Photo: Cultura RM Exclusive / Leon Harris / Getty
This story originally appeared on CookingLight.com by Lauren Wicks.
Four years ago, Chef Matt Jennings was told he could either lose weight or die. At 400 pounds, Jennings had high cholesterol, acute anxiety disorder, and was on track to become prediabetic. Once he realized just how out of control his addiction to food had become, the five-time James Beard Award nominee made simple, yet crucial dietary changes that may have saved his life.
Jennings told TODAY he credits opting for leaner proteins, choosing whole over refined grains, and eating a variety of produce for helping him lose weight. The chef began consuming smaller meals, eating four to five times a day to keep up energy and stay satiated. He also prioritized staying hydrated by drinking half a gallon of water every day.
One of Jennings’ favorite recipes is a simple seafood and vegetable dish with heart-healthy fats. He simply cooks fresh fish, potatoes, olives and herbs in a paper bag with radishes, green beans, and tomatoes at 350 degrees for 35 minutes. The only prep required is blanching the potatoes first, then everything else can be thrown in a bag and baked together for a hearty, clean, and flavorful meal. Steaming the fish and vegetables en papillote not only makes for a quick cleanup, but also cooks all the ingredients without using much oil or butter.

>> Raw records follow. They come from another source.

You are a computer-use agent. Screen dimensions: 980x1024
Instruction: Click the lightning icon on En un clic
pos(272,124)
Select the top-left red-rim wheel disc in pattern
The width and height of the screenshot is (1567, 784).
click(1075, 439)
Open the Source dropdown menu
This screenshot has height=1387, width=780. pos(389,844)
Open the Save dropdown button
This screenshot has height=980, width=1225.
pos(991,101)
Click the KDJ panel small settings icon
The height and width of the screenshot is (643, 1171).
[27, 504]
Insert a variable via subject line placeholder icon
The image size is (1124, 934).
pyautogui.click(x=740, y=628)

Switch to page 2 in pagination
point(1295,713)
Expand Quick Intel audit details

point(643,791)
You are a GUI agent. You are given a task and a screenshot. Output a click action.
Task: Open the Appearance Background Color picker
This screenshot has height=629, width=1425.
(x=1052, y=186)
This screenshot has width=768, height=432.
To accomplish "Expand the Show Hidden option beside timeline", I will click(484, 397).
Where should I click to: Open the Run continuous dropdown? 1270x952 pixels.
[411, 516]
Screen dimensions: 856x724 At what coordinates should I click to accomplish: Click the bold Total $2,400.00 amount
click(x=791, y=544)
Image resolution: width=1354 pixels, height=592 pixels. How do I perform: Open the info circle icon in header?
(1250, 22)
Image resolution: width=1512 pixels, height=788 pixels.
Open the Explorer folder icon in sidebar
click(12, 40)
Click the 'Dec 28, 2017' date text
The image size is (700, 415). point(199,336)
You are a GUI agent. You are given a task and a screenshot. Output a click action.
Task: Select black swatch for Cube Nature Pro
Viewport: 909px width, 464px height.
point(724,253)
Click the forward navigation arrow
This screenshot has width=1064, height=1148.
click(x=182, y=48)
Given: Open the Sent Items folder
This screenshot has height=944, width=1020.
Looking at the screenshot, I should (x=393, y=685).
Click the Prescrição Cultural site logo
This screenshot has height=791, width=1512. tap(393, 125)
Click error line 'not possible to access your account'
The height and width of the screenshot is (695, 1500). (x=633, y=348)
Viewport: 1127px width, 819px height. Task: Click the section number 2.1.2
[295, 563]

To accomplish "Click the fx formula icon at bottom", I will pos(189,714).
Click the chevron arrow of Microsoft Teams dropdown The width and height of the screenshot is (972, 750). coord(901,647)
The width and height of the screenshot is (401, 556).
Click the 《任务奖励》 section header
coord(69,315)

Looking for more simple, healthy meal ideas for achieving your weight loss goals?
Jennings also credits exercise for weight loss and maintenance. He told TODAY he had to start prioritizing exercise by working out first thing in the morning, otherwise it would be easy to forget about during the middle of a fast-paced shift.
Losing weight doesn’t have to require intense workout regimens and a perfect diet (because there’s no such thing as a perfect diet, anyways). Jennings said it’s all about taking several small steps in order to achieve your weight loss goals. He also said by adding more fiber, healthy fat, and exercise to his diet, he has been able to maintain his 200-pound weight loss.